だから彼が、王立研究院から依頼を受けて持ち帰ったとは考えにくい。
何より、アリオスさんが自分で花を飾ったりするはずがない・・・








―――答えはひとつ。



『アリオスさんが誰かのために花を持ち帰った』ということ。






(わからない・・・一体誰のために?)





答えの出ない疑問を抱えつつ、
私はレイチェル様と育成に関する打ち合わせをするべく、
彼女が向かったという宮殿内の一番奥、
陛下の私室へと続く廊下を、歩いていた―――
















目的のレイチェル様は、ちょうど陛下の私室から出てきたところだった。
パタン、とドアを閉めると、何故か溜め息をつく。
その手には、無残に割れた花瓶と・・・




(あの花!?どうしてここに?)




思わず、レイチェル様に駆け寄っていた。





「・・・あの、どうなさったんですか、レイチェル様?」
「ああ、エンジュ。・・・ゴメンね、なんでもないの」
「その花瓶、陛下のお部屋の・・・」
「・・・まぁね。
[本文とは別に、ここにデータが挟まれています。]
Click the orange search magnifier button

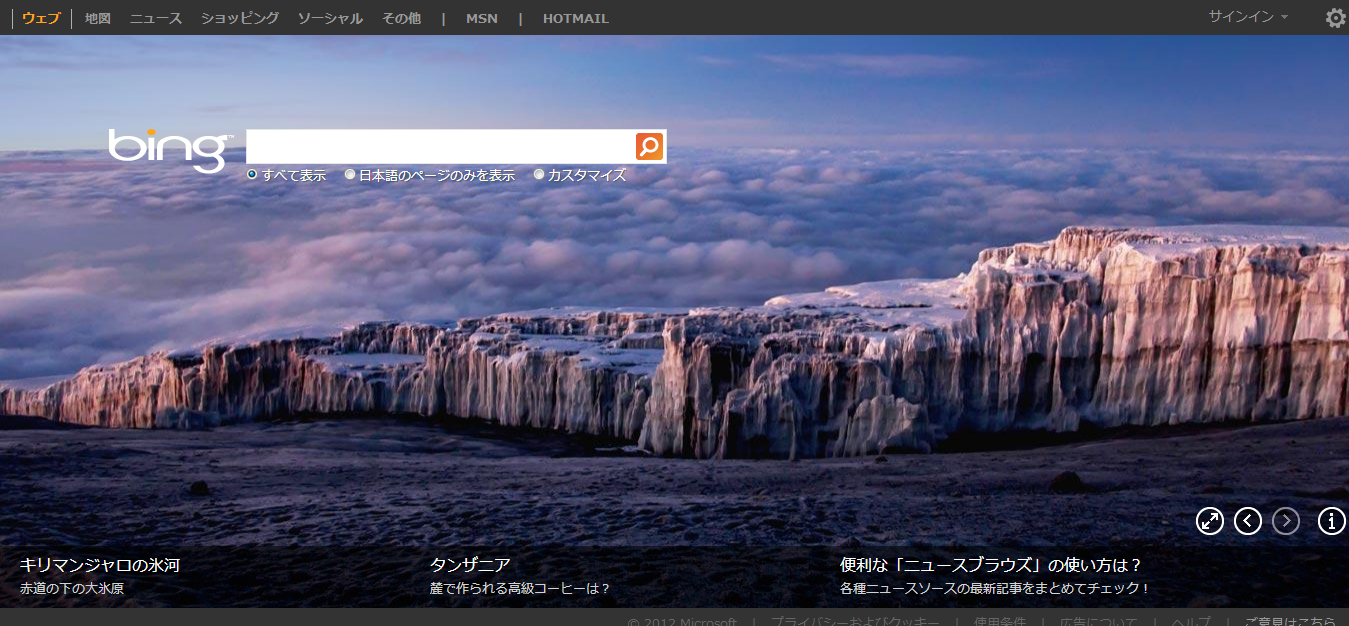649,146
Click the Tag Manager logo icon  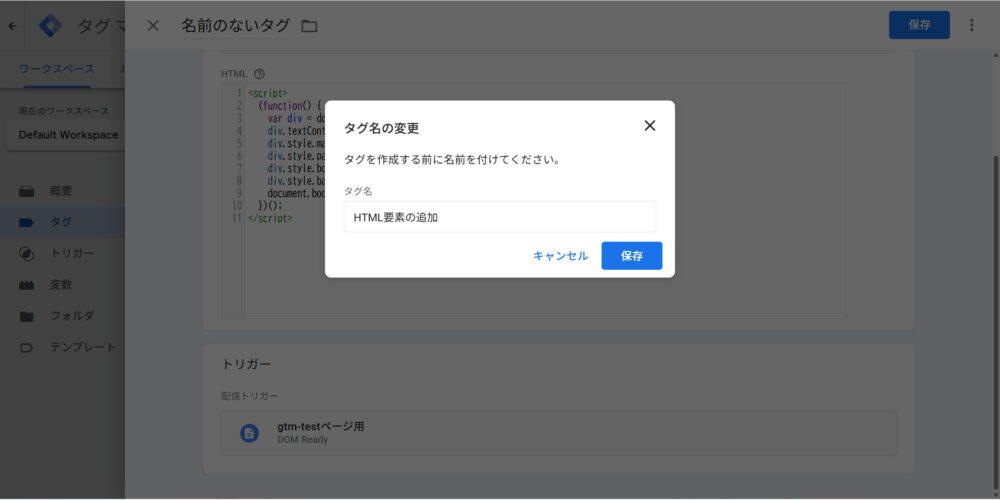(50, 26)
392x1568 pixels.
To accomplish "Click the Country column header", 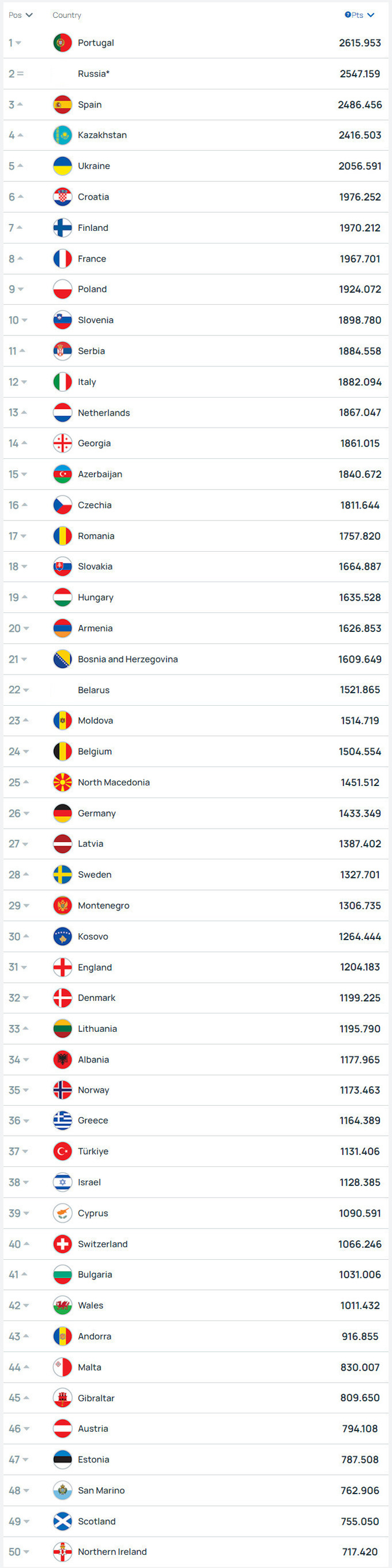I will click(67, 15).
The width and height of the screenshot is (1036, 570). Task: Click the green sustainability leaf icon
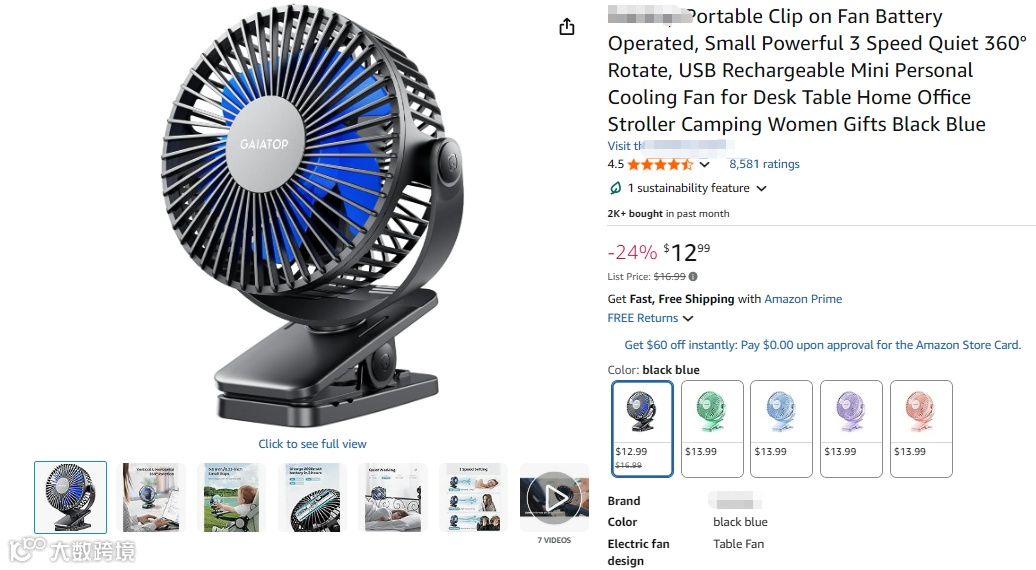tap(615, 188)
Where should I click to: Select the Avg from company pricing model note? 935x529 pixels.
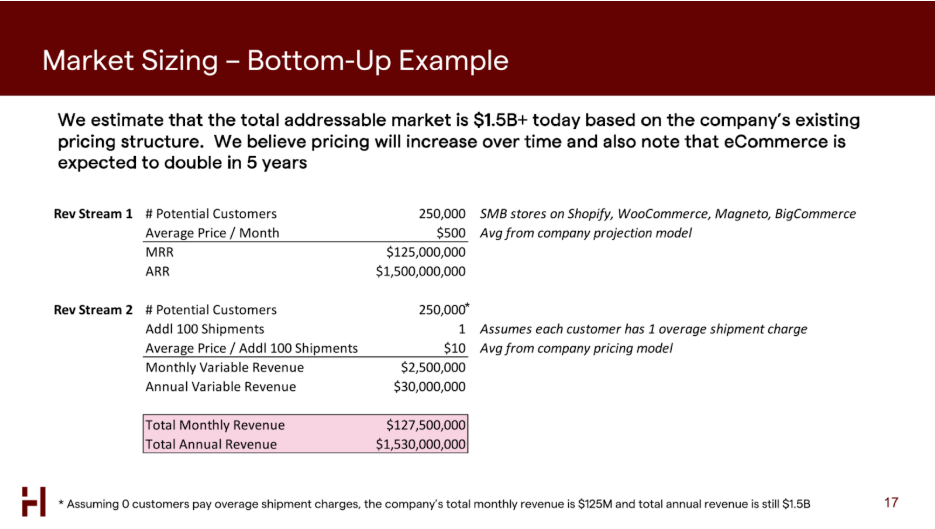click(576, 348)
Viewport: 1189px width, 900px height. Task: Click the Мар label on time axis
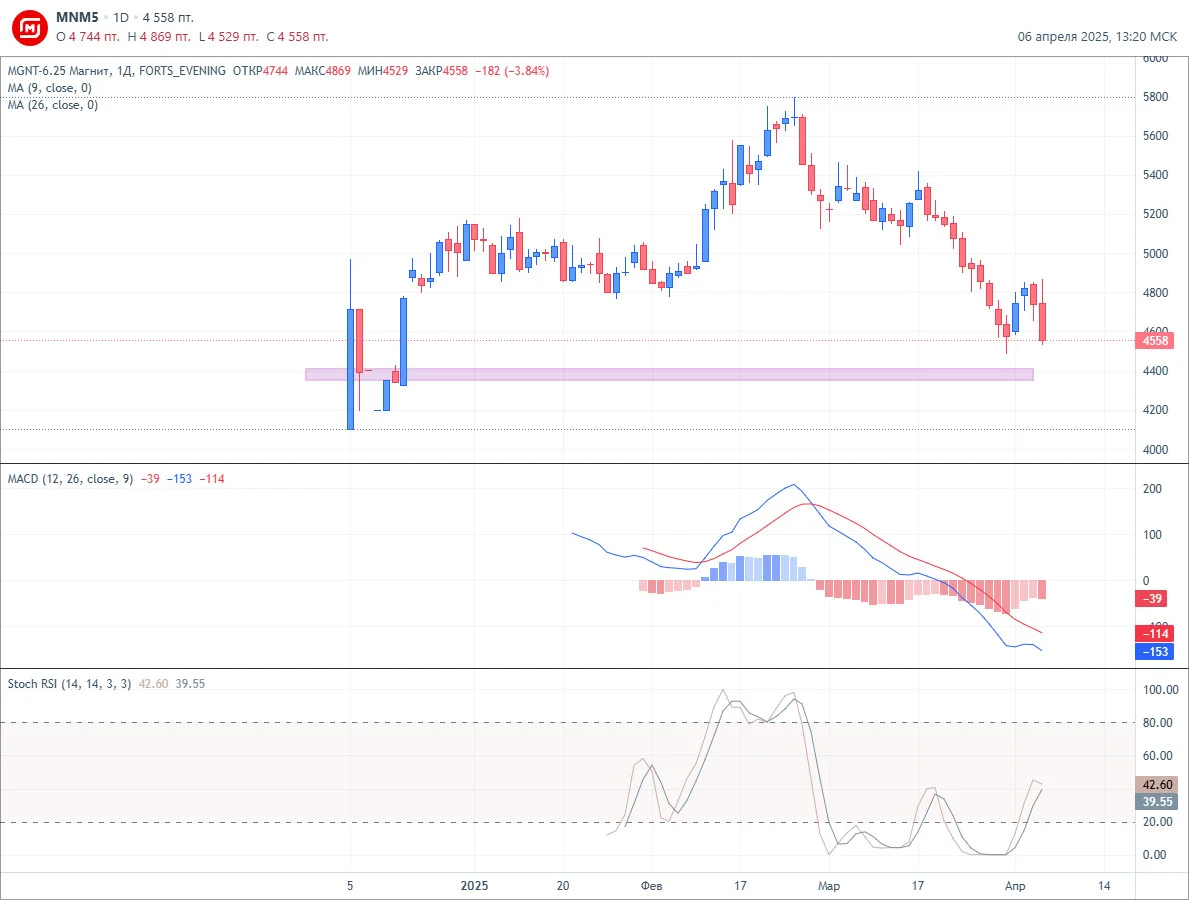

何かにぶつかって落ちちゃったのかな。
  陛下が自分で飾ったみたいだから、
  ずいぶん大切にしていたとは思うんだケド・・・」



(陛下の、大切にしていた花・・・)



「ちなみにその花・・・陛下はどちらで?」
「さぁ・・・ワタシもそこまでは聞いてないんだ。
  ただ、確かこの前の定期報告の前までは、
  この花を飾ってるのは見たことなかったような・・・」



(定期報告?それなら、 惑星エンダールから帰ってきた、あの日・・・)



「それに、どうも陛下の体調が思わしくないみたい。
  定期報告が終わったあと、急に部屋に閉じこもって。
  今日になってやっと、部屋には入れたんだケド・・・
  あの調子じゃ、しばらくは定期報告にも出られないかも。
  エンジュもせっかく張り切ってくれていたのに・・・ホントにゴメンね」
「そんなことは・・・」






アリオスさんの、頼み事。
惑星エンダールにしか咲かない、花。
陛下の部屋の、割れた花瓶。




―――アリオスさんと、陛下。




カチッと、疑問のピースが在るべきところへ収まっていく。








・・・・・・ズキン・・・・・・








「エンジュ、この花が気になるみたいだケド・・・どうかした?」
「いえ、あまり見かけないものだなって、思ったんです。
  すみませんレイチェル様、お引き止めしてしまって・・・」
「あれ、でもエンジュはワタシに用事があったんじゃないの?」
「いいんです、少し思い出したことがあって。
  ・・・また後日、改めて伺います」









『お前の護衛は、俺の仕事だ』



あの時感じたような、胸を刺す痛み。
けれど、今回は違う。
この痛みは、泣きたいような、喉が詰まるような、吐き気さえするような・・・





どす黒い感情に飲み込まれてしまいそうな、
激しいものだった。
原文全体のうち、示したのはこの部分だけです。